Finding a therapist is the first hurdle to cross when you think of therapy.
You could ask someone you trust or reach out to organisations that offer therapy services.
There are also multiple approaches available in the market: Transactional Analysis, CBT, and Expressive Arts — you could be confused. I would say try a few and see what works for you.
Of the ones available, finding the right one for you is the second hurdle to cross. Your role in this process is to think about your goals ahead of time.
And use the first few sessions to understand if the therapist is right for you. Ask questions about things that matter. You can ask your therapist questions about their qualifications, experience, and approaches.
I wrote this to help those thinking about therapy understand the significance of the first few sessions to arrive at a working alliance with their therapist. You have the right to ask questions of your therapist and have a right to say no. You can leave therapy anytime but discuss the process openly with your therapist.
This is important because sometimes your feeling upset or unhappy with your therapist may result from your entrenched patterns. A good therapist can help you make sense of that and use these ruptures to help you understand yourself, connect to old wounds, and heal.
The first session sets the therapeutic stage.
In this session, a good therapist usually contracts by surfacing a client’s fears and hopes for what therapy can offer. You will also get a sense of their style by how they are with you.

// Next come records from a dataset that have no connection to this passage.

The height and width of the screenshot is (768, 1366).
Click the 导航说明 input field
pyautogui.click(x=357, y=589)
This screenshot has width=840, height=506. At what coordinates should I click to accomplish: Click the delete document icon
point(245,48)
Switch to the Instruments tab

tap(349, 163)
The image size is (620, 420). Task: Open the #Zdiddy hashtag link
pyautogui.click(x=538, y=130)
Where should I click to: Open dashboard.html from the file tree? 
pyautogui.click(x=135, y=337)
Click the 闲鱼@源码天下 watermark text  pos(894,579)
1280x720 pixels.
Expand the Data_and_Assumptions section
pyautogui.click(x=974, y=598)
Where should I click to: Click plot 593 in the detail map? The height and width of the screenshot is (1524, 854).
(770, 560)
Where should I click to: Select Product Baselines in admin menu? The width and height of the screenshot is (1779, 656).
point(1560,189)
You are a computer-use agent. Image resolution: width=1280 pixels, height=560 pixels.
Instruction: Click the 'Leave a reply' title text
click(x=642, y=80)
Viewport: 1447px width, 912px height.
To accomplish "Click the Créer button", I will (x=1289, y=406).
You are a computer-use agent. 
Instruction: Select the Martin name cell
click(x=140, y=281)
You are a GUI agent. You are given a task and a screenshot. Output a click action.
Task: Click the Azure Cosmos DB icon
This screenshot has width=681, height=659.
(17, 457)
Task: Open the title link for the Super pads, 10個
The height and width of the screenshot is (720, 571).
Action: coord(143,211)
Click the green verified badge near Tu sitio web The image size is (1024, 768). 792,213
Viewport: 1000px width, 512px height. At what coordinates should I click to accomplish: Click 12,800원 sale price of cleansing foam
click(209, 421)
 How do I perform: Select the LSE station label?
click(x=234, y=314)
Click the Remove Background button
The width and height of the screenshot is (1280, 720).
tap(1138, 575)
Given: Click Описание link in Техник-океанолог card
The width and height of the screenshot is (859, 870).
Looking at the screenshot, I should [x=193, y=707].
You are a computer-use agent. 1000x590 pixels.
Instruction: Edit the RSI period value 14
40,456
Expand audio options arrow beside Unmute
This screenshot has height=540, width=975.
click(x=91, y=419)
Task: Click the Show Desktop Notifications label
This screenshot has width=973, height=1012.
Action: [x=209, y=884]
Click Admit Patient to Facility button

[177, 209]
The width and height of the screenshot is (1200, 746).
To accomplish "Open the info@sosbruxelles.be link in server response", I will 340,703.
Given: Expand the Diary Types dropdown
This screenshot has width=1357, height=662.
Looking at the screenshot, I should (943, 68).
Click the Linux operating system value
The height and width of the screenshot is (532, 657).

In the initial session, the client will experience me recognising their strengths, confronting them where necessary, offering observations, and asking for their goals in therapy. From the start, my style is typically inquisitive, direct and quite confrontational. In this way, the client gets a sample of what will come if we continue working together.
People often ask me how they should choose a therapist. Here are some of my markers to identify a good therapist:
– Does the therapist invite you to feel okay about yourself by seeing you and accepting you as you are?
– Does the therapist keenly listen and help you make meaning of what is happening in the here and now?
– Does the therapist attend to what is working or not working for you?
– Does the therapist establish an avenue to discuss the therapist/client relationship actively?
Pay close attention to your emotional responses to the therapist. No matter how many professional accreditations your therapist has, your feelings of trust and comfort should be your top priority.
Will the therapy be uncomfortable from time to time? It will be. The therapist will invite you to step into your discomfort so that it can be explored and you can find a way out of some of your challenges.
But if you feel uncomfortable with your therapist for any other reason, it’s all right to look for someone else. You don’t need a reason to switch therapists. It’s enough that you don’t feel comfortable.